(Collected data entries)
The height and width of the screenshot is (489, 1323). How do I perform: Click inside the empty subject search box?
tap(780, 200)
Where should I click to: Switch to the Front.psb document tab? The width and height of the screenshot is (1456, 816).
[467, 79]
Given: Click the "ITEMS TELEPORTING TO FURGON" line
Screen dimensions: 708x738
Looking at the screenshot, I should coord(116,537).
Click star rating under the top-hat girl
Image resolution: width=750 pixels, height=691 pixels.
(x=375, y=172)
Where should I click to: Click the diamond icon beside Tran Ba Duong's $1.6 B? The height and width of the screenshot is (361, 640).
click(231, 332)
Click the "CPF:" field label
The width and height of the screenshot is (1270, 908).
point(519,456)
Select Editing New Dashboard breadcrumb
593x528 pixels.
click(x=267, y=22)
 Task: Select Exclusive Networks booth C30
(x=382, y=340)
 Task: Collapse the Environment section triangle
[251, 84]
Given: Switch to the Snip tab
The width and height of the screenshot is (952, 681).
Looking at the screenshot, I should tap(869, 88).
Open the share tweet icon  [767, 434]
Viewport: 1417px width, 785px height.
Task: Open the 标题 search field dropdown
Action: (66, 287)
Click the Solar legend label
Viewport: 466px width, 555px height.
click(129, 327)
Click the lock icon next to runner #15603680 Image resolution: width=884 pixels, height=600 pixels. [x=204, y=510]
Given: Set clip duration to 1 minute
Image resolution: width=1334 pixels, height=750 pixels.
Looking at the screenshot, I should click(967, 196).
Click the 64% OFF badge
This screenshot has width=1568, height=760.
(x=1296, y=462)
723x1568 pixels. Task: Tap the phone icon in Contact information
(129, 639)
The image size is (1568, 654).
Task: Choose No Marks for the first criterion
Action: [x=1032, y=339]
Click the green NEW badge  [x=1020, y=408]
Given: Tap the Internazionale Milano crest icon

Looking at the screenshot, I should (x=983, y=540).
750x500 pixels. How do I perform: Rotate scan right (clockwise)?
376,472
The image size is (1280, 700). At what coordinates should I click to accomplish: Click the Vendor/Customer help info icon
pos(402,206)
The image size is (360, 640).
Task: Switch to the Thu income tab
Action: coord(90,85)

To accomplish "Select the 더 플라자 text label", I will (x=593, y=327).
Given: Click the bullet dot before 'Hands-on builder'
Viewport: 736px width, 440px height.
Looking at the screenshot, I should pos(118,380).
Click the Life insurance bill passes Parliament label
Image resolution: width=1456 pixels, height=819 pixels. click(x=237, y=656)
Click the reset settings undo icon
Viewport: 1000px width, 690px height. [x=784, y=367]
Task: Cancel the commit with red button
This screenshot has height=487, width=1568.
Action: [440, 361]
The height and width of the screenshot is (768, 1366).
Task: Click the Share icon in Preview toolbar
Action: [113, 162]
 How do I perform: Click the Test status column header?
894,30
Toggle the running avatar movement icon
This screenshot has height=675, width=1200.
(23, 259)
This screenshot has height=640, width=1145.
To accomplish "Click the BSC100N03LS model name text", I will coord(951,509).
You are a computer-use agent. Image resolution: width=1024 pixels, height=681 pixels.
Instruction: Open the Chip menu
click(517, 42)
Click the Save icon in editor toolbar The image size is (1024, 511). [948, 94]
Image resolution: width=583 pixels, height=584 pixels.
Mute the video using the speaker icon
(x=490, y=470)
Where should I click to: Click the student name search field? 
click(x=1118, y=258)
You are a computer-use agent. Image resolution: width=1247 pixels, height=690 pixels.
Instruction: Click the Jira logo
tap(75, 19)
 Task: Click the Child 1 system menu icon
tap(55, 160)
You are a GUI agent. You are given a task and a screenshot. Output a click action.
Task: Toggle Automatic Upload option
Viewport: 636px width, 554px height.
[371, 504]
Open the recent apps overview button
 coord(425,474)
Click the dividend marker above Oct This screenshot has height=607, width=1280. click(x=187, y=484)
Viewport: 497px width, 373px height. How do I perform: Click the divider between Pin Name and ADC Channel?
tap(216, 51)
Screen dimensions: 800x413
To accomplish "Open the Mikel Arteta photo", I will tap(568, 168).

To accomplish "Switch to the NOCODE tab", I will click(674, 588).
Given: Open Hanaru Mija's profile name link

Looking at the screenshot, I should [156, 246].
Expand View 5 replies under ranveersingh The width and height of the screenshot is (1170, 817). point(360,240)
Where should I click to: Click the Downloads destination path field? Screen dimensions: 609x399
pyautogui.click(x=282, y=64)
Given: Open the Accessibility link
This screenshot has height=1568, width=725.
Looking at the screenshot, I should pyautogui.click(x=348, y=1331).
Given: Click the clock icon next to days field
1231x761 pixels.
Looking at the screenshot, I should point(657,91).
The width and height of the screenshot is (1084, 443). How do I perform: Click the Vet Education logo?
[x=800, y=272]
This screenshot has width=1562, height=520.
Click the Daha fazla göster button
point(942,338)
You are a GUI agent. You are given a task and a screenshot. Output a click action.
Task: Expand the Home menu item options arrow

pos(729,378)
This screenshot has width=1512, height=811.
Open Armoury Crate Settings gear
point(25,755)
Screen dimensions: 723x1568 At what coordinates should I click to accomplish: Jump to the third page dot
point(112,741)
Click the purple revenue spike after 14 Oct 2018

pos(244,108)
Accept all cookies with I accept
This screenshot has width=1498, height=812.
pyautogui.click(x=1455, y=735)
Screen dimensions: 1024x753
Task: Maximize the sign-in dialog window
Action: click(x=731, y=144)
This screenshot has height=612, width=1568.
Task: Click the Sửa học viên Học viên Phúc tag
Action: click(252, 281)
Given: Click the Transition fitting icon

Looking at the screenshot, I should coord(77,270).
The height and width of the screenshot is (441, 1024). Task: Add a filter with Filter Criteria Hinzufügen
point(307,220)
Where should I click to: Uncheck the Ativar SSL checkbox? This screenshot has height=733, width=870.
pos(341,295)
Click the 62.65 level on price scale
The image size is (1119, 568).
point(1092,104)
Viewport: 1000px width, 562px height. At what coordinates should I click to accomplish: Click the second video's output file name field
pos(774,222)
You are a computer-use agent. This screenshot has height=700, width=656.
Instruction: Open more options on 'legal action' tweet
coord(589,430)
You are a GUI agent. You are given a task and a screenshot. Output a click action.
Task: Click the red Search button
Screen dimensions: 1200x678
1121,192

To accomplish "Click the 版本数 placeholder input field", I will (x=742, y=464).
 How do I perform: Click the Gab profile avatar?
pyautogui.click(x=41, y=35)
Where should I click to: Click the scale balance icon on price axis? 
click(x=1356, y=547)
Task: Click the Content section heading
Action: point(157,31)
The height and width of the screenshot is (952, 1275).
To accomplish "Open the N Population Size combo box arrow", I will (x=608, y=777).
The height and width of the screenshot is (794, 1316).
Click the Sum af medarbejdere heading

-- TASK STATEMENT --
The output should match the records above exactly, entry for entry.

-- REPLY --
The height and width of the screenshot is (489, 1323). How do I perform: Click inside the empty subject search box?
tap(780, 200)
Where should I click to: Switch to the Front.psb document tab? The width and height of the screenshot is (1456, 816).
[467, 79]
Given: Click the "ITEMS TELEPORTING TO FURGON" line
Screen dimensions: 708x738
Looking at the screenshot, I should coord(116,537).
Click star rating under the top-hat girl
Image resolution: width=750 pixels, height=691 pixels.
(x=375, y=172)
Where should I click to: Click the diamond icon beside Tran Ba Duong's $1.6 B? The height and width of the screenshot is (361, 640).
click(231, 332)
Click the "CPF:" field label
The width and height of the screenshot is (1270, 908).
point(519,456)
Select Editing New Dashboard breadcrumb
593x528 pixels.
click(x=267, y=22)
 Task: Select Exclusive Networks booth C30
(x=382, y=340)
 Task: Collapse the Environment section triangle
[251, 84]
Given: Switch to the Snip tab
The width and height of the screenshot is (952, 681).
Looking at the screenshot, I should tap(869, 88).
Open the share tweet icon  [767, 434]
Viewport: 1417px width, 785px height.
Task: Open the 标题 search field dropdown
Action: (66, 287)
Click the Solar legend label
Viewport: 466px width, 555px height.
click(129, 327)
Click the lock icon next to runner #15603680 Image resolution: width=884 pixels, height=600 pixels. [x=204, y=510]
Given: Set clip duration to 1 minute
Image resolution: width=1334 pixels, height=750 pixels.
Looking at the screenshot, I should click(967, 196).
Click the 64% OFF badge
This screenshot has width=1568, height=760.
(x=1296, y=462)
723x1568 pixels. Task: Tap the phone icon in Contact information
(129, 639)
The image size is (1568, 654).
Task: Choose No Marks for the first criterion
Action: [x=1032, y=339]
Click the green NEW badge  [x=1020, y=408]
Given: Tap the Internazionale Milano crest icon

Looking at the screenshot, I should (x=983, y=540).
750x500 pixels. How do I perform: Rotate scan right (clockwise)?
376,472
The image size is (1280, 700). At what coordinates should I click to accomplish: Click the Vendor/Customer help info icon
pos(402,206)
The image size is (360, 640).
Task: Switch to the Thu income tab
Action: coord(90,85)

To accomplish "Select the 더 플라자 text label", I will (x=593, y=327).
Given: Click the bullet dot before 'Hands-on builder'
Viewport: 736px width, 440px height.
Looking at the screenshot, I should pos(118,380).
Click the Life insurance bill passes Parliament label
Image resolution: width=1456 pixels, height=819 pixels. click(x=237, y=656)
Click the reset settings undo icon
Viewport: 1000px width, 690px height. [x=784, y=367]
Task: Cancel the commit with red button
This screenshot has height=487, width=1568.
Action: [440, 361]
The height and width of the screenshot is (768, 1366).
Task: Click the Share icon in Preview toolbar
Action: [113, 162]
 How do I perform: Click the Test status column header?
894,30
Toggle the running avatar movement icon
This screenshot has height=675, width=1200.
(23, 259)
This screenshot has height=640, width=1145.
To accomplish "Click the BSC100N03LS model name text", I will coord(951,509).
You are a computer-use agent. Image resolution: width=1024 pixels, height=681 pixels.
Instruction: Open the Chip menu
click(517, 42)
Click the Save icon in editor toolbar The image size is (1024, 511). [948, 94]
Image resolution: width=583 pixels, height=584 pixels.
Mute the video using the speaker icon
(x=490, y=470)
Where should I click to: Click the student name search field? 
click(x=1118, y=258)
You are a computer-use agent. Image resolution: width=1247 pixels, height=690 pixels.
Instruction: Click the Jira logo
tap(75, 19)
 Task: Click the Child 1 system menu icon
tap(55, 160)
You are a GUI agent. You are given a task and a screenshot. Output a click action.
Task: Toggle Automatic Upload option
Viewport: 636px width, 554px height.
[371, 504]
Open the recent apps overview button
 coord(425,474)
Click the dividend marker above Oct This screenshot has height=607, width=1280. click(x=187, y=484)
Viewport: 497px width, 373px height. How do I perform: Click the divider between Pin Name and ADC Channel?
tap(216, 51)
Screen dimensions: 800x413
To accomplish "Open the Mikel Arteta photo", I will tap(568, 168).

To accomplish "Switch to the NOCODE tab", I will click(674, 588).
Given: Open Hanaru Mija's profile name link

Looking at the screenshot, I should [156, 246].
Expand View 5 replies under ranveersingh The width and height of the screenshot is (1170, 817). point(360,240)
Where should I click to: Click the Downloads destination path field? Screen dimensions: 609x399
pyautogui.click(x=282, y=64)
Given: Open the Accessibility link
This screenshot has height=1568, width=725.
Looking at the screenshot, I should pyautogui.click(x=348, y=1331).
Given: Click the clock icon next to days field
1231x761 pixels.
Looking at the screenshot, I should point(657,91).
The width and height of the screenshot is (1084, 443). How do I perform: Click the Vet Education logo?
[x=800, y=272]
This screenshot has width=1562, height=520.
Click the Daha fazla göster button
point(942,338)
You are a GUI agent. You are given a task and a screenshot. Output a click action.
Task: Expand the Home menu item options arrow

pos(729,378)
This screenshot has width=1512, height=811.
Open Armoury Crate Settings gear
point(25,755)
Screen dimensions: 723x1568 At what coordinates should I click to accomplish: Jump to the third page dot
point(112,741)
Click the purple revenue spike after 14 Oct 2018

pos(244,108)
Accept all cookies with I accept
This screenshot has width=1498, height=812.
pyautogui.click(x=1455, y=735)
Screen dimensions: 1024x753
Task: Maximize the sign-in dialog window
Action: click(x=731, y=144)
This screenshot has height=612, width=1568.
Task: Click the Sửa học viên Học viên Phúc tag
Action: click(252, 281)
Given: Click the Transition fitting icon

Looking at the screenshot, I should coord(77,270).
The height and width of the screenshot is (441, 1024). Task: Add a filter with Filter Criteria Hinzufügen
point(307,220)
Where should I click to: Uncheck the Ativar SSL checkbox? This screenshot has height=733, width=870.
pos(341,295)
Click the 62.65 level on price scale
The image size is (1119, 568).
point(1092,104)
Viewport: 1000px width, 562px height. At what coordinates should I click to accomplish: Click the second video's output file name field
pos(774,222)
You are a computer-use agent. This screenshot has height=700, width=656.
Instruction: Open more options on 'legal action' tweet
coord(589,430)
You are a GUI agent. You are given a task and a screenshot. Output a click action.
Task: Click the red Search button
Screen dimensions: 1200x678
1121,192

To accomplish "Click the 版本数 placeholder input field", I will (x=742, y=464).
 How do I perform: Click the Gab profile avatar?
pyautogui.click(x=41, y=35)
Where should I click to: Click the scale balance icon on price axis? 
click(x=1356, y=547)
Task: Click the Content section heading
Action: point(157,31)
The height and width of the screenshot is (952, 1275).
To accomplish "Open the N Population Size combo box arrow", I will (x=608, y=777).
The height and width of the screenshot is (794, 1316).
Click the Sum af medarbejdere heading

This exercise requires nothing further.